August 10, 2010

Let Young Talent Blossom by Rob Hughes

China has just announced a five-year plan to round up 500 youngsters and send them abroad, especially to Spain, for soccer training. The United States has just chosen Claudio Reyna, its finest soccer export of all time, as its national youth technical director. India, bewitched and currently bothered by cricket, has wondered for years how to get into the global fascination with soccer. Everybody’s doing it. Everybody’s trying to find the next Lionel Messi.

Imagine the changing demography of the sport if these three giants, who account for half the population on earth, can each develop a “golden generation.” If sports can be learned, as opposed to talents just emerging where they will, then you would not bet against one or all of these countries becoming a force in the global game of the near future.

China’s new soccer chief, hired ostensibly to sweep betting corruption out of the sport in the country, appears to think that throwing numbers at the youth development holds the key. Rather like the old East German system, and like the Chinese success at the 2008 Beijing Olympic Games, the system depends on recruiting and training kids by the hundreds, promoting the best and discarding the rest. The head of the Chinese Football Association, Wei Di, might have been well advised in targeting Spanish clubs to foster his would-be world greats. Spain, and not just F.C. Barcelona, has a proven record of youth soccer — as we are most likely about to witness at the 2010 World Cup. And Chinese players, the Chinese association points out, have similar body types to the Spaniards Xavi Hernández, Andres Iniesta, Cesc Fabregas and many more nurtured at Barcelona.

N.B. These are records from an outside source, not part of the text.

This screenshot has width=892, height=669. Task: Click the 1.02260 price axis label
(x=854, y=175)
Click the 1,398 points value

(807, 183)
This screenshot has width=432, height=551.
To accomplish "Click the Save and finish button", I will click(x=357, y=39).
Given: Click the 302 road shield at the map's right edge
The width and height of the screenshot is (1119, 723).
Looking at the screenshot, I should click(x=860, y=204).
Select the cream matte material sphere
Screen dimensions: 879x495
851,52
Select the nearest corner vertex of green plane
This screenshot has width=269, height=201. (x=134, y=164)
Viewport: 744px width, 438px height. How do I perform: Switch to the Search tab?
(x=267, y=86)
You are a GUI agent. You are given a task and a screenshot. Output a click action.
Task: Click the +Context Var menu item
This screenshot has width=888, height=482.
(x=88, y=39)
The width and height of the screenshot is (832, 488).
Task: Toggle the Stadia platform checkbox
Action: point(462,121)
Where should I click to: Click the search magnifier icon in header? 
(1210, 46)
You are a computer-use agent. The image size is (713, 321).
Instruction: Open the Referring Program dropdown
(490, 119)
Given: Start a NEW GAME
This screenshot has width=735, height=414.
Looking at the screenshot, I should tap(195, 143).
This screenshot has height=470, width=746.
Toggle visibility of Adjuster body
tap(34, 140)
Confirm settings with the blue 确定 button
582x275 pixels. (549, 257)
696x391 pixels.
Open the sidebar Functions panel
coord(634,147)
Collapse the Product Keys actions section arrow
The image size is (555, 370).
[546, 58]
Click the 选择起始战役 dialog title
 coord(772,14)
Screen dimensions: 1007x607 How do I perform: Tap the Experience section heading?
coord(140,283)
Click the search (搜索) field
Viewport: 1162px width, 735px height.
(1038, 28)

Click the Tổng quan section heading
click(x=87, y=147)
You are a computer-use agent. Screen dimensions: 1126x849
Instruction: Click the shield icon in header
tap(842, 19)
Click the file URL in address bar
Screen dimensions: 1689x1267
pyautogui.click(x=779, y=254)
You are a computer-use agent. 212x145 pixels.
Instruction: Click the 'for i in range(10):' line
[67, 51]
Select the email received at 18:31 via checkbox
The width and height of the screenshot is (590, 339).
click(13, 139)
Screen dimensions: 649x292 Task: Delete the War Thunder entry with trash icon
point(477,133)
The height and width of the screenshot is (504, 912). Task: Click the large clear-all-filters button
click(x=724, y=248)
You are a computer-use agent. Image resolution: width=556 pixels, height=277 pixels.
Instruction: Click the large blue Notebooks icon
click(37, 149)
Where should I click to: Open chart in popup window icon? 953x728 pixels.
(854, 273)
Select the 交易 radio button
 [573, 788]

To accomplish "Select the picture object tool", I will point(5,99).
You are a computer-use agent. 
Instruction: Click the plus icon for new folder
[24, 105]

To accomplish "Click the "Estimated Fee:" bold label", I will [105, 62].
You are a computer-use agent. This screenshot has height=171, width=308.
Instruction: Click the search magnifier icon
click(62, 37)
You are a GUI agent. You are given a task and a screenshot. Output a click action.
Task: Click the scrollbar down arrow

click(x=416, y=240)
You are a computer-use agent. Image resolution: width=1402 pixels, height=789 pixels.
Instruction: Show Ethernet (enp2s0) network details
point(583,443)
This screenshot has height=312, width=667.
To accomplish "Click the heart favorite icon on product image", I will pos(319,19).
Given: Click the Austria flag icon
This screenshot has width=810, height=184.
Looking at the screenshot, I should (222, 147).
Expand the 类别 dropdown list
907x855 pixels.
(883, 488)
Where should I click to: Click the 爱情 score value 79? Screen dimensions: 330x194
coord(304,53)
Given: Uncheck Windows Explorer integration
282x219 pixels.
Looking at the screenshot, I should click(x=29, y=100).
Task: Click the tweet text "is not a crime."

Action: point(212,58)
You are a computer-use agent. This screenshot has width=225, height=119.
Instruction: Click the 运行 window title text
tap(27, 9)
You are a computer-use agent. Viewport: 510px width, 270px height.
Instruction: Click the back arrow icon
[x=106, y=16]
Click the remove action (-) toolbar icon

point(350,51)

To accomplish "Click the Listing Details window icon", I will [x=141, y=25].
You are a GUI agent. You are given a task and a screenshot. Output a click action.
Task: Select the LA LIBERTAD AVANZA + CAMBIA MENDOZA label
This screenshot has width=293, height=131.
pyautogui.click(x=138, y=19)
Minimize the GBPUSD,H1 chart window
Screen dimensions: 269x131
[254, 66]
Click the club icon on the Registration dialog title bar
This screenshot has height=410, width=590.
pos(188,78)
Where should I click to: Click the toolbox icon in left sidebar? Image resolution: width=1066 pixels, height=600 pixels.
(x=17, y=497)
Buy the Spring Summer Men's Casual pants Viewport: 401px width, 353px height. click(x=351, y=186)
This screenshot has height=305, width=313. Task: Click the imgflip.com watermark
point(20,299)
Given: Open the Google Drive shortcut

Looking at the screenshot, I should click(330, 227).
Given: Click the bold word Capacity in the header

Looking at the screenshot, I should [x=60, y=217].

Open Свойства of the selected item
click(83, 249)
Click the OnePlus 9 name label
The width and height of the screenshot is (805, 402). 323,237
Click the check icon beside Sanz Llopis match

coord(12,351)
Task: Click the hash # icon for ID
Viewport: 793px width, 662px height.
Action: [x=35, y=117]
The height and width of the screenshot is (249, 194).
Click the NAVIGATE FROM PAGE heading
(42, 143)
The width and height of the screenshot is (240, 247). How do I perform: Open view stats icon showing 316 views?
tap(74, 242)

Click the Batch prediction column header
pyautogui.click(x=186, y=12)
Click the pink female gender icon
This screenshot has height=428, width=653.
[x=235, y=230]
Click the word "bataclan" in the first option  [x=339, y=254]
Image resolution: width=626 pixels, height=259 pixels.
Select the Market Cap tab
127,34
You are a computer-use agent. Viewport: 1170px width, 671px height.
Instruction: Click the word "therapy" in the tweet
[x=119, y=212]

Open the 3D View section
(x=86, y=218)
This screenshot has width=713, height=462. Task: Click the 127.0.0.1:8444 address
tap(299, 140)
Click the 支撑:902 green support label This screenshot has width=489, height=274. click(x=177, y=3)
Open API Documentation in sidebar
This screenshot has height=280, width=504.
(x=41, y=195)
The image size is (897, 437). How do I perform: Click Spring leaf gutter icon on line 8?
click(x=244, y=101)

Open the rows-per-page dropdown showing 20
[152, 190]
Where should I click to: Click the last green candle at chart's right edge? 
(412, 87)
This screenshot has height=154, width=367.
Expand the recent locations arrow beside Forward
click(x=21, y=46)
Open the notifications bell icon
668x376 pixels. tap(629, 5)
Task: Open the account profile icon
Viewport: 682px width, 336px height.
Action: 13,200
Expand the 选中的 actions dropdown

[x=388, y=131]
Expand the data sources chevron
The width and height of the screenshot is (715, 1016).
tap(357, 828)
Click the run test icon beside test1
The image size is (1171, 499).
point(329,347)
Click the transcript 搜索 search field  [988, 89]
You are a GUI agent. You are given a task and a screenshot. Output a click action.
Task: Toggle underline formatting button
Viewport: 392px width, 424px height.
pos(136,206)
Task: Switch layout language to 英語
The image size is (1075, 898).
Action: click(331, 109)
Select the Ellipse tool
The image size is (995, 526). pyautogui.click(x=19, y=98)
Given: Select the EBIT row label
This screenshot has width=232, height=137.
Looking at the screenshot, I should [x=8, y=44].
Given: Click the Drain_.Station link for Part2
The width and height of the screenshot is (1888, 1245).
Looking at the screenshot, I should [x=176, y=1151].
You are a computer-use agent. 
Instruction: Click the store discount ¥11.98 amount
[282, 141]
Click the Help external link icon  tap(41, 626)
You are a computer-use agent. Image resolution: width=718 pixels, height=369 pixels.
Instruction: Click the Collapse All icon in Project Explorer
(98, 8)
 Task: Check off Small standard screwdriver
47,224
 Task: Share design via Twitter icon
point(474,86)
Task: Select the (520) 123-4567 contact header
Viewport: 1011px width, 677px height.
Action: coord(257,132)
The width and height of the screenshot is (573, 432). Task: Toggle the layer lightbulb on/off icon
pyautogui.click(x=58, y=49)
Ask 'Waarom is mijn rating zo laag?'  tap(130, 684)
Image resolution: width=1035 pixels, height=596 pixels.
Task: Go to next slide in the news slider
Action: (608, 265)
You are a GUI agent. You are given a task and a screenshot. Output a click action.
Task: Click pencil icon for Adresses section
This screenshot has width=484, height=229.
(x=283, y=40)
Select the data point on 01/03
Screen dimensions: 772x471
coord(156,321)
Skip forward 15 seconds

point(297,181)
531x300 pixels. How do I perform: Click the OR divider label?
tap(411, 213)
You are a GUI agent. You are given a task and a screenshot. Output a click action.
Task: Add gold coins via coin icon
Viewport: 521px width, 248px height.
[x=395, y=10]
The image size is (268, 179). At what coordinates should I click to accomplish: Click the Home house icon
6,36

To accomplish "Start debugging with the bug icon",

Messi is different because he arrived from Argentina at Barcelona’s now world-renowned academy, La Masia, when he was 13. The wonder of Messi was spotted by his father, Jorge, when the child was barely out of the cradle, and he went on to be loved by his local team, Newell’s Old Boys, which opened the doors of its somewhat more basic youth training to Messi when he was only 6. But thankfully the part-time trainers there — a physical therapist, a garage mechanic, a manager of a packing factory — knew one most precious thing about the child. “He wasn’t trained, he was born like this,” Ernesto Vecchio, the garage mechanic, says in a documentary, “Los Origenes de Messi,” that traces the roots of the world’s most beguiling soccer talent. Watch that documentary, by Michael Robinson, and marvel at the humility of everyone around Messi, from his parents to his mentors. Essentially, they knew what he was capable of becoming, and they knew that the best they could do was simply let it develop — on the streets, in the parks, on the dusty courtyard where he and the ball were inseparable.